Wait for the answer. Then:
- Name what's working specifically β€” this builds momentum, don't skip it
- Give an honest read on what didn't move and why, adapted to their tone preference
- Don't inflate partial progress

## Phase 2: Looking forward β€” questions first

Based on what they shared and their priorities in business-profile.md, ask 2-3 questions grounded in what they just said. Questions should surface real blockers, name things being avoided, and help them think about what next week should contain.

Do not suggest goals. Wait for their answers.

## Phase 3: Calendar and theme

Ask them to drop a screenshot of next week's calendar.

Read it for:
- Who they're meeting β€” cross-reference with their landscape in business-profile.md
- What the overall load looks like β€” is there realistic space for their goals?
- When during the week they could actually work on each priority

Reflect back what you see. Help them decide not just what they want to focus on, but when. If the calendar doesn't support their intentions, name it.

Then propose one sentence as a theme for the week β€” something that captures what this week is about based on everything they've shared. Ask if it lands or if they'd adjust it.

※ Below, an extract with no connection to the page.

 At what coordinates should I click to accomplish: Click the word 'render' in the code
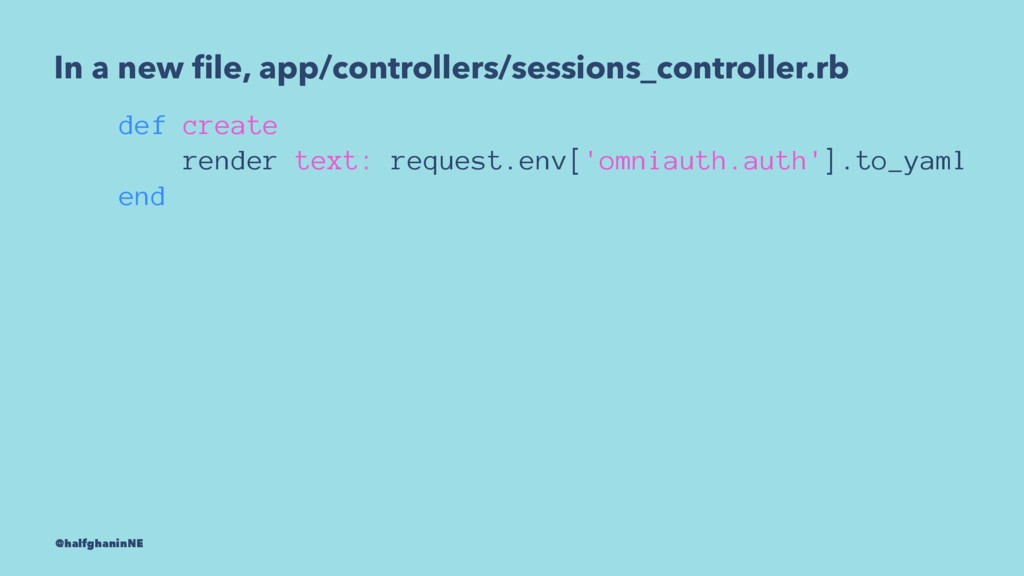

## Phase 4: Write the weekly note

Once they've confirmed their plan, write weekly/YYYY-MM-DD.md with:
- Theme for the week (confirmed or adjusted)
- What they're proud of from last week (1-2 sentences)
- Next week's goals in their own words
- When in the week they'll work on each goal
- Key todos in - [ ] format

Tell them the file has been created and where to find it.

Confirm both have been created and show the paths.

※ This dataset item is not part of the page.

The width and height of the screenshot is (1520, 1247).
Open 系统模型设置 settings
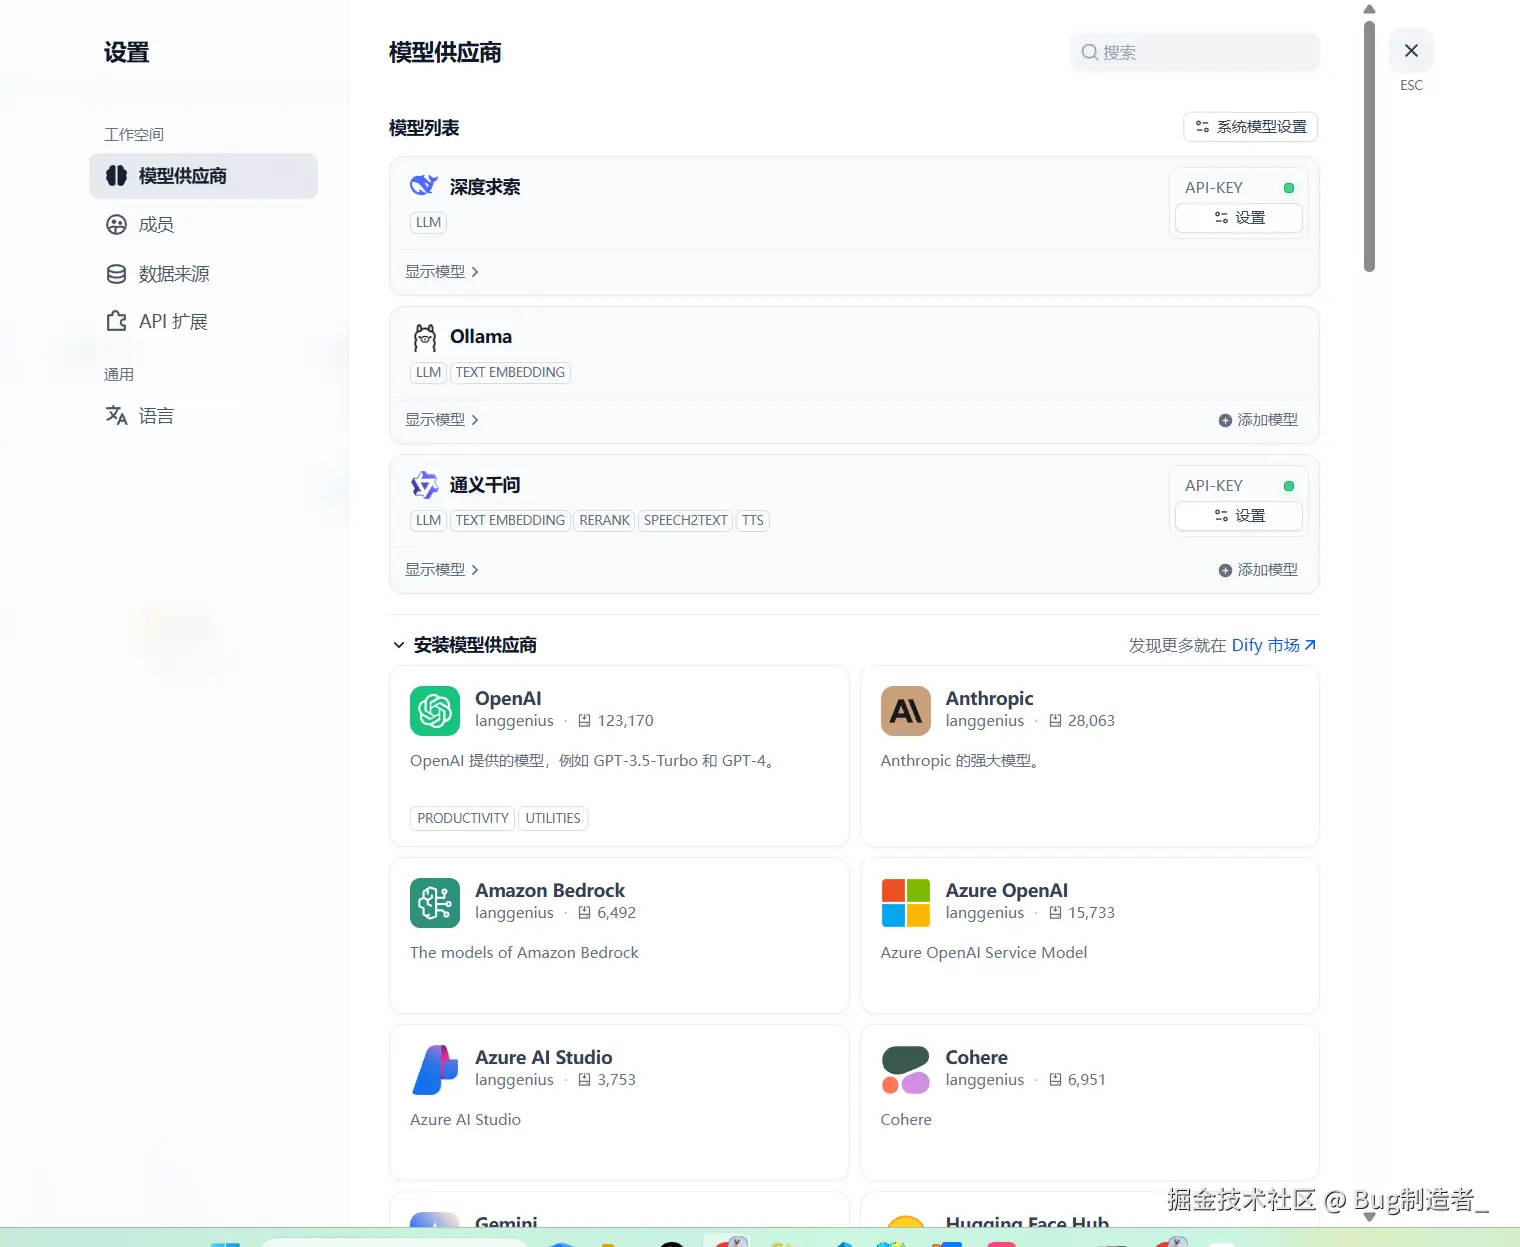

Once Claude creates the command, test it by typing this in Claude Code:

/weekly-review

It should come up as a suggestion. Run through it once to see how it works.

What you've built

You now have the foundation of a Leadership OS that's yours. Claude knows your preferences, understands your work context, and has a repeatable workflow you can run every week.

3 weeks from now you'll open Claude Code and it will already know what's important to you this week and how it can help. That's what you just built πŸ₯³

The weekly command will get smarter as you use it. Update business-profile.md when priorities shift, add new reference files when you start working on new areas, and the system adapts.

Where to go from here

Today was about getting up and running. With your foundation in place and a working understanding of context and commands, you can start building the rest.

Give Claude more compartmentalised content: Create a more extensive goals file with your own professional goals, have Claude interview you for it, link it from business-profile.md. Create a stakeholder file with relationship health (green, yellow, red) so your weekly review can flag who needs attention.

Connect Claude Code to your other systems. Link Claude to Slack, to your email, to Jira. Build a /business-review command that surfaces what's at risk, what's blocked, and what needs attention based on real data instead of your memory.

Build workflows for specific areas. If you're working on a product launch, create a context file for that project with its own goals, timelines, and stakeholders. If you're managing a team transformation, create a file that tracks progress and blockers. As you work on different areas, keep building context files and commands.

The pattern is the same: create context, build commands, let it compound.

You've got the foundation. Now build the rest!